[Updated 1st February 2017]
These are, in my opinion, the best translated Visual Novels out there. Keep in mind that if I haven’t read them they can’t make it here, so don’t worry if you don’t see your favorites. Likewise, if they’re not in English I can’t read them.
I’ve recently removed a few titles from this list; the remaining Visual Novels are ones I feel a lasting connection to.
If you’re new to visual novels and want to know more about them, feel free to ask either here or using one of the options on my “Contact / Follow Me” page (under the “About” tab). Also, keep in mind that any PSP titles mentioned are available to play on emulators.
Disclaimer: Some of these titles contain adult content. They have been marked.
Must-Read Visual Novels
Muv-Luv Alternative is the third and final part of the Muv-Luv series (though the first two parts – Extra and Unlimited – are included in a single package). Whereas I would describe the first stories as average and good, Muv-Luv Alternative is an absolute masterpiece and should be read by all visual novel enthusiasts.
The series as a whole shifts from slice of life romantic comedy to hardcore science fiction, taking characters you already know from a normal setting and putting them in a world where humanity is on the brink of extinction and human-piloted mechs are their only hope for survival. There’s plenty of action and emotion in the latter two parts, and you should definitely play them all in order.
Regardless of whether you’re into mechs or not (I know I wasn’t before I read this), I would be very surprised if Muv-Luv Alternative’s amazing storytelling and characters didn’t enthrall you.
G-Senjou no Maou (The Devil on G-String)
G-Senjou no Maou is another masterpiece that can’t really be compared to anything else. There’s nothing supernatural or fantastical about it but I have had few experiences as gripping or exciting as this Visual Novel. From its soundtrack to the method used to tell its various stories, G-Senjou no Maou is very nearly perfect.

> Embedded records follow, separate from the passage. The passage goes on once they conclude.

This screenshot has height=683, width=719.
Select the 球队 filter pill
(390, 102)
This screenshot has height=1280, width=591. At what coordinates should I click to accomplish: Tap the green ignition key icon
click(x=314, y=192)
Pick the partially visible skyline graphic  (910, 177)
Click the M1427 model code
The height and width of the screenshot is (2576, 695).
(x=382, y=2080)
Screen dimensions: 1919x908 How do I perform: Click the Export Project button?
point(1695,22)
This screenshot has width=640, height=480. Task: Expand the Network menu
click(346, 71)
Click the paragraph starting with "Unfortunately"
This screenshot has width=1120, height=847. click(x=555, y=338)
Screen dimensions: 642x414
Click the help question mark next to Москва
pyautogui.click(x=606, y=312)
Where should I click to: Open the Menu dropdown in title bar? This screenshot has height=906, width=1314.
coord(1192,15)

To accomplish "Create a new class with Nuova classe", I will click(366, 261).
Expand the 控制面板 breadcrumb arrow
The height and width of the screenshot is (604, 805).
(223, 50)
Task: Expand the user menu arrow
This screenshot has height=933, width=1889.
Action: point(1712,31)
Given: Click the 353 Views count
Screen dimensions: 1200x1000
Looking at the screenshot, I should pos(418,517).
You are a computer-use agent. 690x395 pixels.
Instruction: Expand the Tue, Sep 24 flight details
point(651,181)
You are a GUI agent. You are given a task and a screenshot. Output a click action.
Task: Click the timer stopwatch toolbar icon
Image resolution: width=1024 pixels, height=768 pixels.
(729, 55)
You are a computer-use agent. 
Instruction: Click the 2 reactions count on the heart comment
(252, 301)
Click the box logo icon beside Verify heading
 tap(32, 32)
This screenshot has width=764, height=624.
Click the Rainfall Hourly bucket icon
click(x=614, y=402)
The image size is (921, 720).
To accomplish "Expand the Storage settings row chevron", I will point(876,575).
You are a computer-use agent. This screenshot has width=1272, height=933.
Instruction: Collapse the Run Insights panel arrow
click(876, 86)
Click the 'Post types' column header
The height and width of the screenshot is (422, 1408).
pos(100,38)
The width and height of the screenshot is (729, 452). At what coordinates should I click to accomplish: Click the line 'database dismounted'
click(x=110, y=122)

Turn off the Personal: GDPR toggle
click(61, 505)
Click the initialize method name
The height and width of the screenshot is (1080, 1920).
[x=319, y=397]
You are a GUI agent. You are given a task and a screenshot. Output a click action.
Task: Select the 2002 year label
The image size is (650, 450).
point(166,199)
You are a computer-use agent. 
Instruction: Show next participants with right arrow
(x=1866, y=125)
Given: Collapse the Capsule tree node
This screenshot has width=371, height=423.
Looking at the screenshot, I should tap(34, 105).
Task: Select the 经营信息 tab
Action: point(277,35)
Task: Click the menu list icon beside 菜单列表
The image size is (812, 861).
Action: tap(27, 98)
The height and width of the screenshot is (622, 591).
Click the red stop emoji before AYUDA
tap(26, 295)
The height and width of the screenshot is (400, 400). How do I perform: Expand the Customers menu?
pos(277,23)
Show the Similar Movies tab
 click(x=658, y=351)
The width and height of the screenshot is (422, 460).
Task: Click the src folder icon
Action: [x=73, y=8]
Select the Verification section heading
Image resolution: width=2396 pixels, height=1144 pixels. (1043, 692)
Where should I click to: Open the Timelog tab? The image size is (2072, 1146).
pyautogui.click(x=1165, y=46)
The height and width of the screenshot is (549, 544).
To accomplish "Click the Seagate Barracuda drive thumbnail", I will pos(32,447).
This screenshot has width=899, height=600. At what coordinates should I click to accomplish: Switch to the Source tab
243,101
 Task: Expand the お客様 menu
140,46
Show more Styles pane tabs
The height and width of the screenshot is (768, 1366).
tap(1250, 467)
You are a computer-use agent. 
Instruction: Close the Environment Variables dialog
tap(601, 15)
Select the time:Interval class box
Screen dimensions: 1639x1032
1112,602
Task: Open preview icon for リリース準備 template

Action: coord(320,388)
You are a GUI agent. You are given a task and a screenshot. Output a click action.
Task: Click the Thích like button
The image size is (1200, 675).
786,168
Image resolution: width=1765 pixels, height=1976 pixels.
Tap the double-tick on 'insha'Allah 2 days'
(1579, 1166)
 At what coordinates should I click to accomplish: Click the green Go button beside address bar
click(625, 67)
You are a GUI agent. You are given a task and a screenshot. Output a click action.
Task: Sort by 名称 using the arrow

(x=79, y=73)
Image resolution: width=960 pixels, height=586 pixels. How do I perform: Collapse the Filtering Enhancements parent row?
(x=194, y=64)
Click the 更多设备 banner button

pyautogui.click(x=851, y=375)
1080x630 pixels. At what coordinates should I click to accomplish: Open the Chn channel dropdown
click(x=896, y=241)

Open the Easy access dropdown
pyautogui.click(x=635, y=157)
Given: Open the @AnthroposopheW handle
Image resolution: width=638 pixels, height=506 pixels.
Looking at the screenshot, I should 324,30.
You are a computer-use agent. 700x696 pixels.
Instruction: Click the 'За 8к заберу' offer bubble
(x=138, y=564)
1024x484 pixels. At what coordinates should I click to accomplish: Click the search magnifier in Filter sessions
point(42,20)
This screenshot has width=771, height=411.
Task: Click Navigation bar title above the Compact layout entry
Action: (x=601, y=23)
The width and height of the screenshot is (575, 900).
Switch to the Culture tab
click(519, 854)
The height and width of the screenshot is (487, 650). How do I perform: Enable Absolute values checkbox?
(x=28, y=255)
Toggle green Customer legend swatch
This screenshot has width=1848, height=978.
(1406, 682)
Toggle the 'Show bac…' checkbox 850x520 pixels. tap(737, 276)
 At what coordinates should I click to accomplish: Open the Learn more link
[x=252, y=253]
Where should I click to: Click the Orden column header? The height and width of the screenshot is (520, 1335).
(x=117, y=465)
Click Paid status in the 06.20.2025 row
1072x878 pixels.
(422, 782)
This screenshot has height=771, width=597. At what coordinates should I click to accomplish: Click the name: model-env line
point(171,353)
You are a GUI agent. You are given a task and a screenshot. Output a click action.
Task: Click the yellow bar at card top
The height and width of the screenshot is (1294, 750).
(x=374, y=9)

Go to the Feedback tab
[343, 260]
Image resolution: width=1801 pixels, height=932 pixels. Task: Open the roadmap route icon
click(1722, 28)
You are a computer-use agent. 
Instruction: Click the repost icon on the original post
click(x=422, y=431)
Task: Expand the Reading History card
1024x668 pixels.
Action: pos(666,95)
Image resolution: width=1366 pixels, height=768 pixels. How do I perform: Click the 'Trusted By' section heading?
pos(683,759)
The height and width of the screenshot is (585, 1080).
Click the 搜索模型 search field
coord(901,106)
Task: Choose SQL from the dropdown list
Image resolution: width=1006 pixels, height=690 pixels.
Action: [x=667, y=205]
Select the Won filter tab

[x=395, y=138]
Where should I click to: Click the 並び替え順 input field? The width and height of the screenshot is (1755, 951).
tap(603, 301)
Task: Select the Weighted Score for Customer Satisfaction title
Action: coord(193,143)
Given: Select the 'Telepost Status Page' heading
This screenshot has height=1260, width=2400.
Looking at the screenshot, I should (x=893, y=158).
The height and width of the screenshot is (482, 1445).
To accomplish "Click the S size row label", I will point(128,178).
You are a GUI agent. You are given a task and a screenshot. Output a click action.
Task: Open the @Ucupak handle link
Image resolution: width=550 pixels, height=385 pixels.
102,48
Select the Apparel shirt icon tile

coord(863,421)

It’s a tale about a youth’s connection to the criminal underground and his interactions with his normal peers during the day. There’s a whole lot of mind games and mysteries, with some very intelligent people constantly trying to out-think one another. Together, it makes for an incredibly compelling read; there were many times I was unable to put this visual novel down (figuratively speaking).
Dangan Ronpa (PSP/PSVita)
What do you get when you lock 15 very strong personalities in a school and tell them to kill each other? What if you then tell them they’ll be allowed to leave if they aren’t caught? Add in a psychopathic robotic bear and you have Dangan Ronpa. Being a video game/visual novel hybrid, this is an experience that takes you along for the ride and does an amazing job of making you feel involved.
For a set of murder mysteries that require you to think way, way outside the box, you really shouldn’t look any further than this. I think you’d be hard pressed to find a story with more sheer personality than Dangan Ronpa.
R18 (PG patch exists)
If you ask about well-known visual novels, Fate/Stay Night probably sits somewhere near the top of the list. It’s a monster story that’ll take you a while to finish, but after a slow lead-in you’ll enjoy every minute of it. It has some of the best action scenes visual novels have to offer and multiple anime adaptations to keep you occupied once you reach the end.
Telling 3 main stories, Fate/Stay Night crosses a few different genres. Magic and more medieval weapons feature heavily, though the setting is modern day Japan. While it may sound cliché: you’ll laugh, you’ll cry and you’ll find yourself glued to the screen while your blood surges with adrenaline.
Though it may look dated, there’s a reason that this series has spawned multiple video games, anime series and collectible figures: people just don’t want to let it go, and once you’ve played it you’ll know exactly why.
The House in Fata Morgana
When you awake in The Mansion, you find that you are but a shade of your former self. You are greeted by The Maid, who assures you that your return has been long awaited, and that you will most definitely be able to recall your identity in due time. The Maid decides to guide you through The Mansion, and behind each new door you are shown the history of the people that have come before you. You share in their happiness, and in the inevitable tragedy that befalls them. Each. And. Every. One. For The Mansion is cursed, and you are its Master.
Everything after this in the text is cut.